The service instance will remain suspended until administratively resumed or terminated.
If resumed the instance will continue from its last persisted state and may re-throw the same unexpected exception.
InstanceId: ca11bfcf-b5d7-4115-b12d-d21b082b3094
Shape name: ConstructMessage_1
ShapeId: dfbab00f-9e42-4905-bd22-cb046262a86c
Exception thrown from: segment 1, progress 22
Inner exception: Exception from HRESULT: 0xC0C01B13
Exception type: COMException
Source: Microsoft.BizTalk.Interop.Agent
Target Site: Microsoft.BizTalk.Agent.Interop.IBTMessage ReadReferencedMessageByID(System.Guid ByRef)

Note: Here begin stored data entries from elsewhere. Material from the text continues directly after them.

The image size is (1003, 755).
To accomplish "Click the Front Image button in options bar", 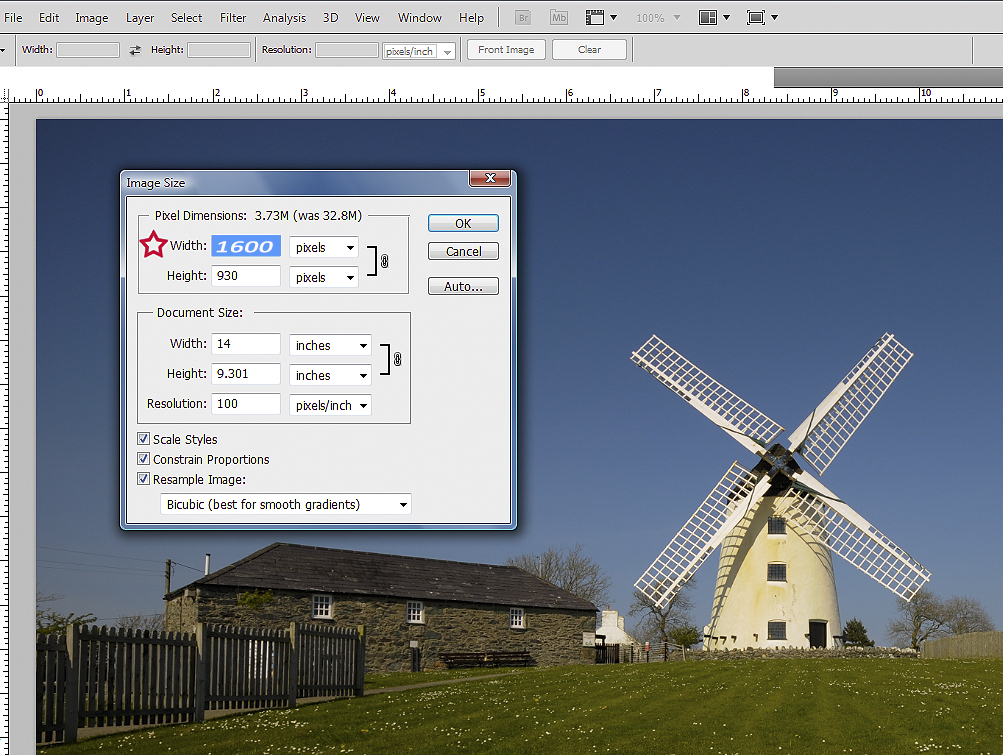I will (506, 50).
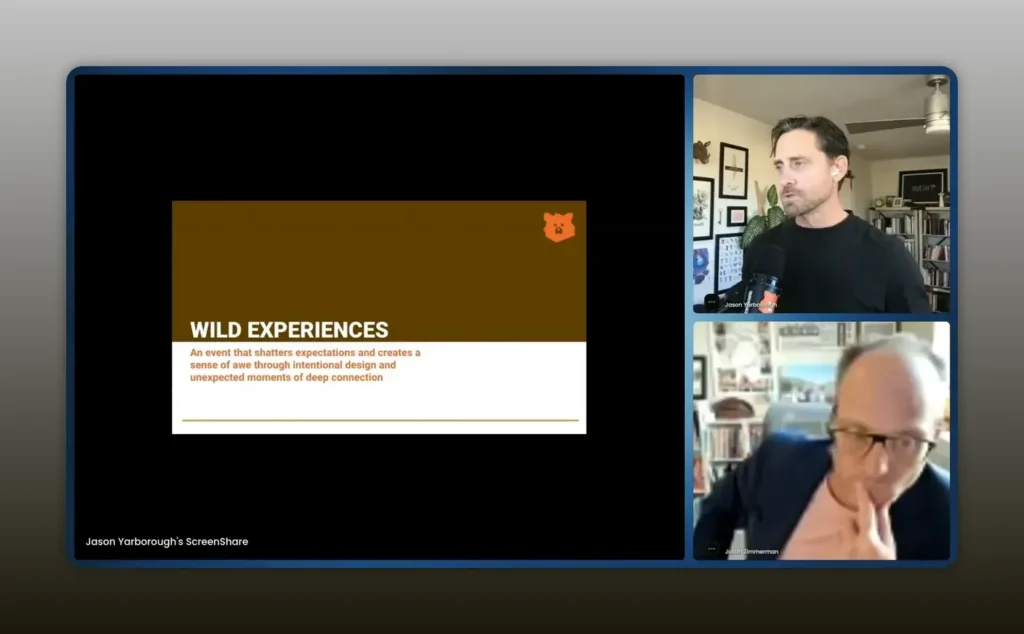Select the WILD EXPERIENCES slide heading
1024x634 pixels.
coord(289,330)
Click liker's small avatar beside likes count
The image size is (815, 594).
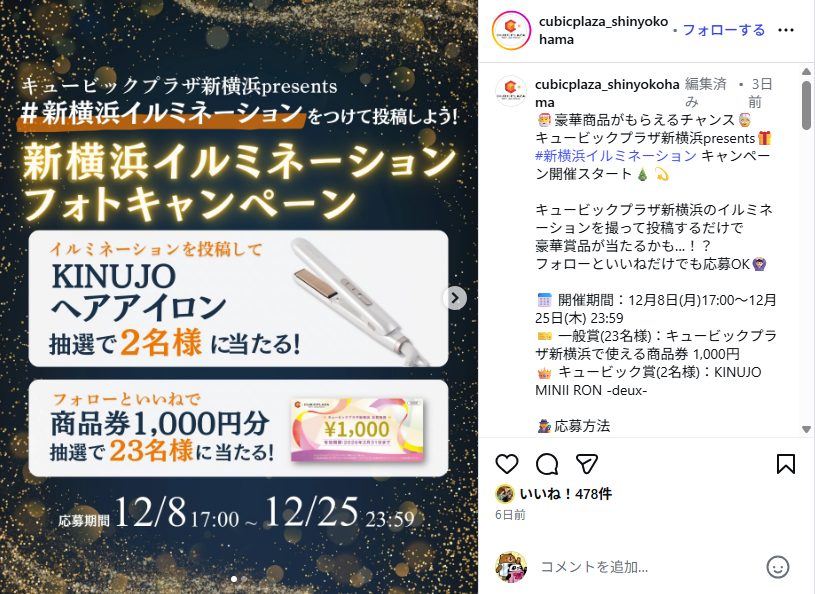tap(505, 494)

The following is a stack trace that identifies the location where the exception occured
at Microsoft.BizTalk.Agent.Interop.IBTInstanceState.ReadReferencedMessageByID(Guid& msgID)

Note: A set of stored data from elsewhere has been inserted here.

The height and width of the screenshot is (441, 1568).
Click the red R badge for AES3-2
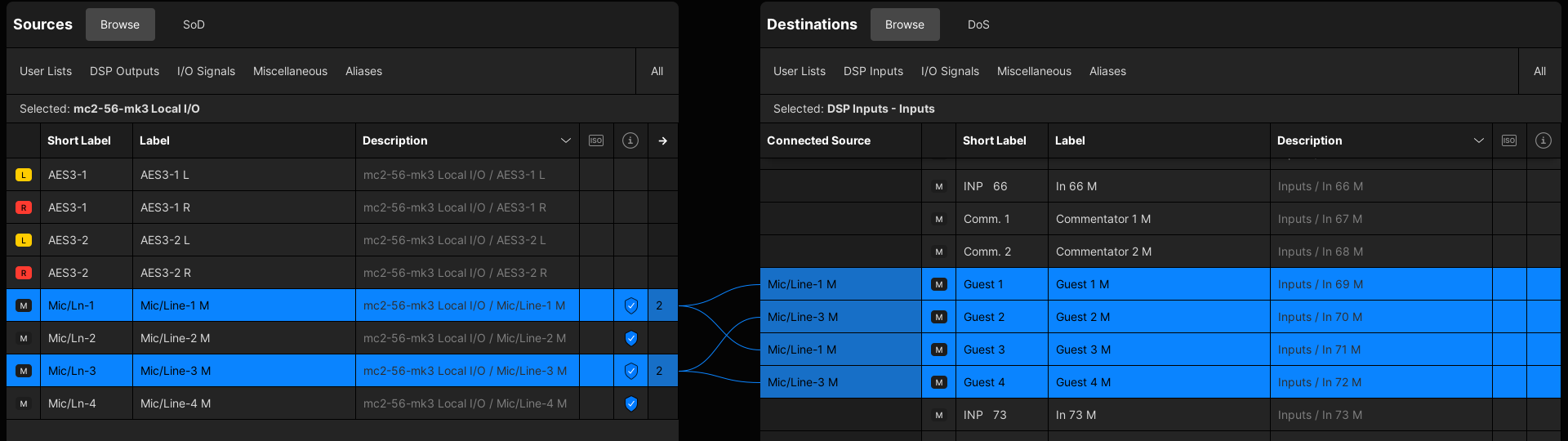point(24,273)
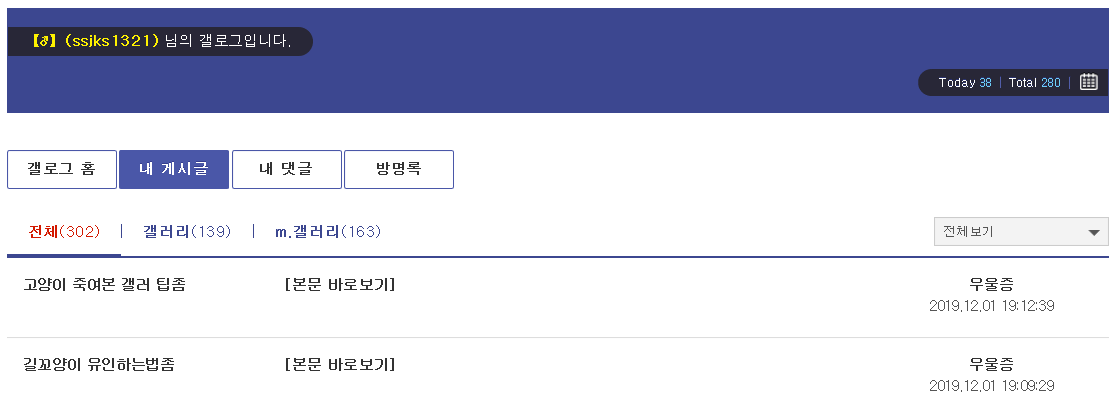Go to 갤로그 홈 tab
This screenshot has height=399, width=1113.
pos(62,169)
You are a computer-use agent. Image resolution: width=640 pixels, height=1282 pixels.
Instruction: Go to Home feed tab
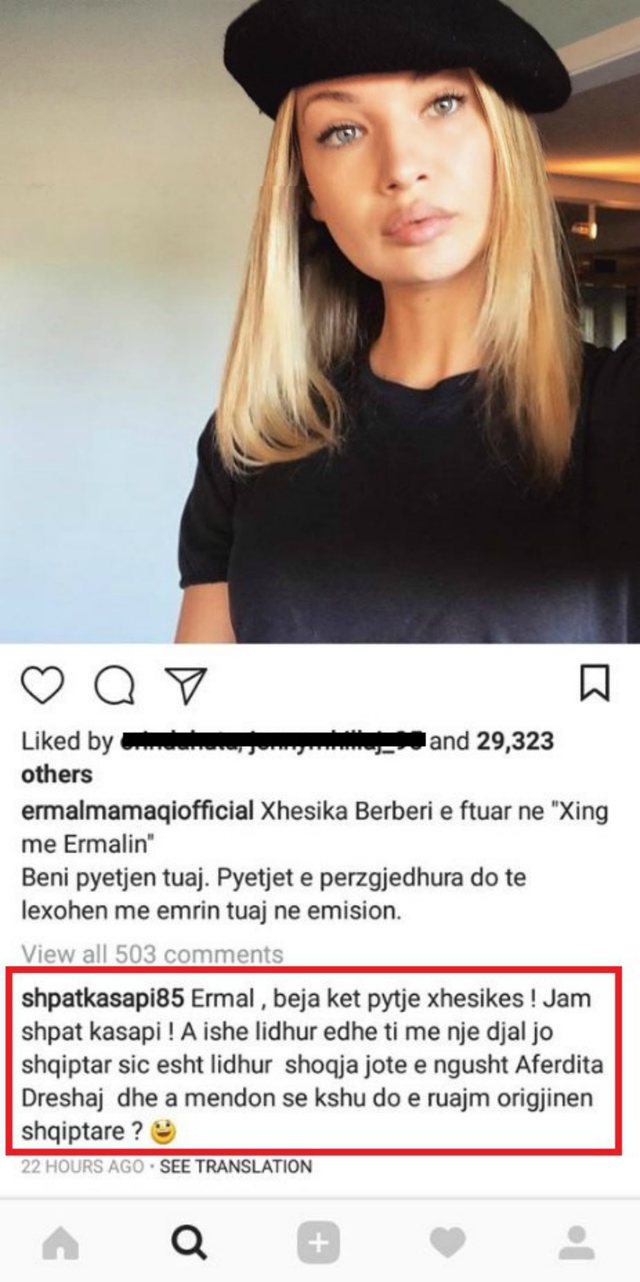click(61, 1243)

at Microsoft.BizTalk.XLANGs.BTXEngine.BTXMessageState._retrieveBTMessage(IStateManager ctx)
at Microsoft.BizTalk.XLANGs.BTXEngine.BTXMessageState._retrieveBTMessage()

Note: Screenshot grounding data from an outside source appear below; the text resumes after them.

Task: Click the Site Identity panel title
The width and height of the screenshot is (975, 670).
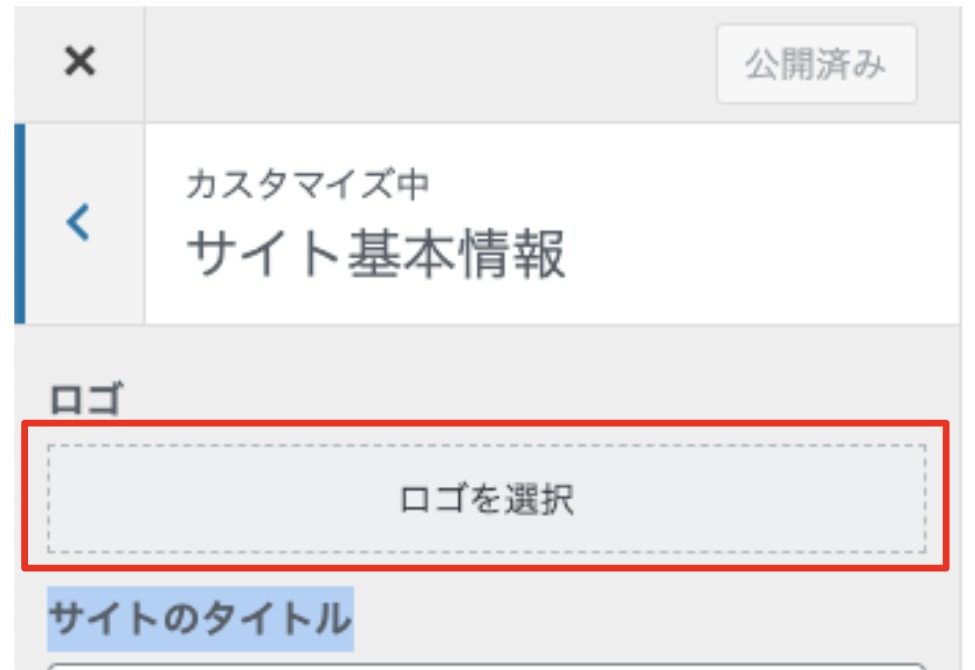Action: [375, 254]
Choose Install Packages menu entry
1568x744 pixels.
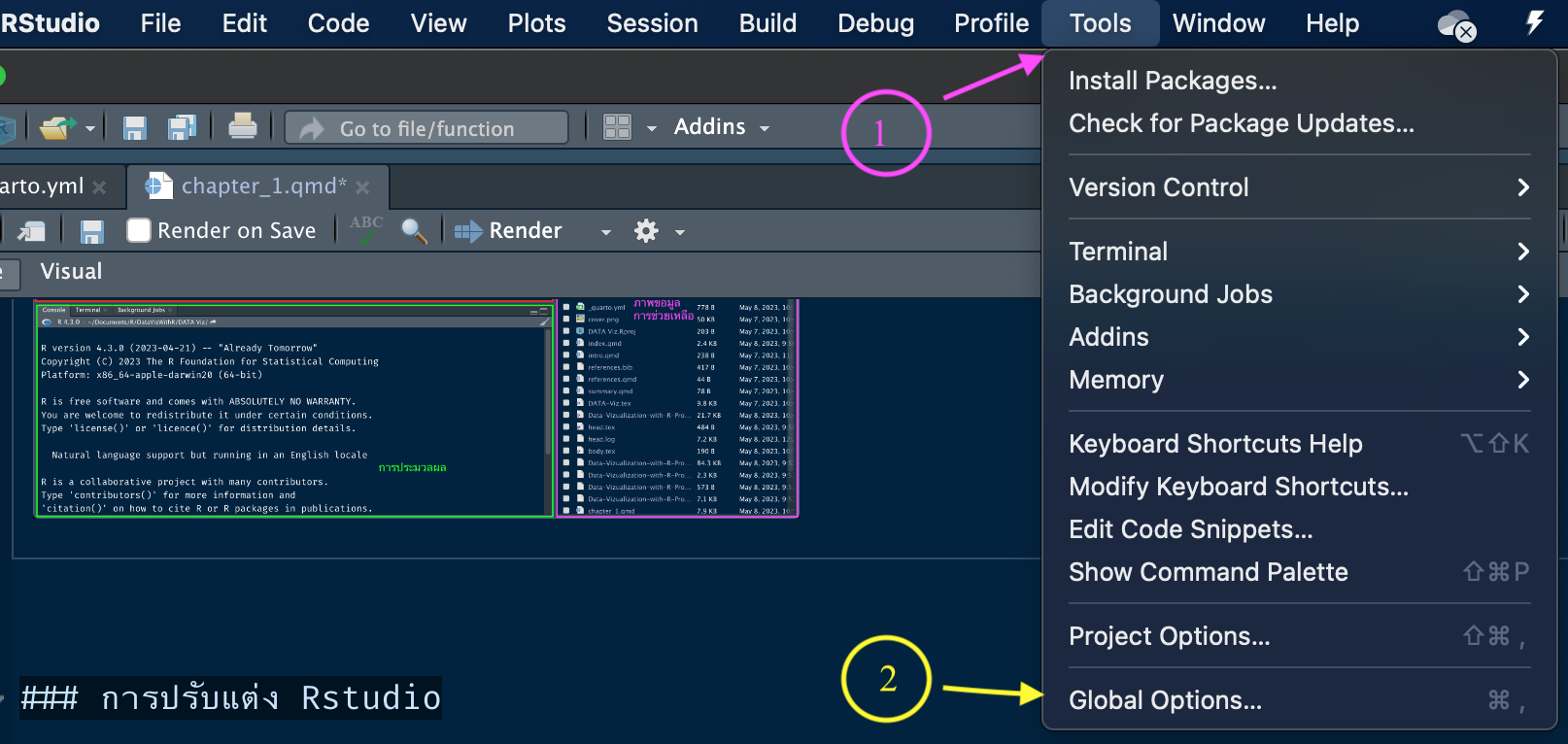[1173, 81]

at Microsoft.BizTalk.XLANGs.BTXEngine.BTXMessageState.GetPart(Int32 partIndex)
at Microsoft.XLANGs.Core.XMessage.GetUnderlyingPart(Int32 partIndex)
at Microsoft.XLANGs.Core.Part._slowProtectedRegisterWithValueTable()
at Microsoft.XLANGs.Core.Part.ProtectedRegisterWithValueTable()
at Microsoft.XLANGs.Core.Part.CopyFrom(Part part)
at Microsoft.XLANGs.Core.XMessage.CopyFrom(XMessage srcMsg)
at BtsLoadScenario.SingleOrch.segment1(StopConditions stopOn)
at Microsoft.XLANGs.Core.SegmentScheduler.RunASegment(Segment s, StopConditions stopCond, Exception& exp)
.. or ..
Event Type: Error
Event Source: XLANG/s
Event Category: None
Event ID: 10041
Date: 9/26/2007
Time: 11:16:39 AM
User: N/A
Computer: BPI2X64PERF04
Description:
Suspending due to exception occurring during dehydration of instance d1c19376-7008-4b37-ad95-ce2a6af85964.
Exception type: DehydrationFailedException
Additional error information:
Exception occurred when persisting state to the database.
Exception type: PersistenceException
Source: Microsoft.XLANGs.BizTalk.Engine
Target Site: Void Commit()
The following is a stack trace that identifies the location where the exception occured
at Microsoft.BizTalk.XLANGs.BTXEngine.BTXXlangStore.Commit()
at Microsoft.BizTalk.XLANGs.BTXEngine.BTXXlangStore.Dehydrate(Boolean fCommit)
at Microsoft.XLANGs.Core.Service.Persist(Boolean dehydrate, Context ctx, Boolean idleRequired, Boolean finalPersist, Boolean bypassCommit, Boolean terminate)
at Microsoft.BizTalk.XLANGs.BTXEngine.BTXService.PerformDehydration(Boolean wait)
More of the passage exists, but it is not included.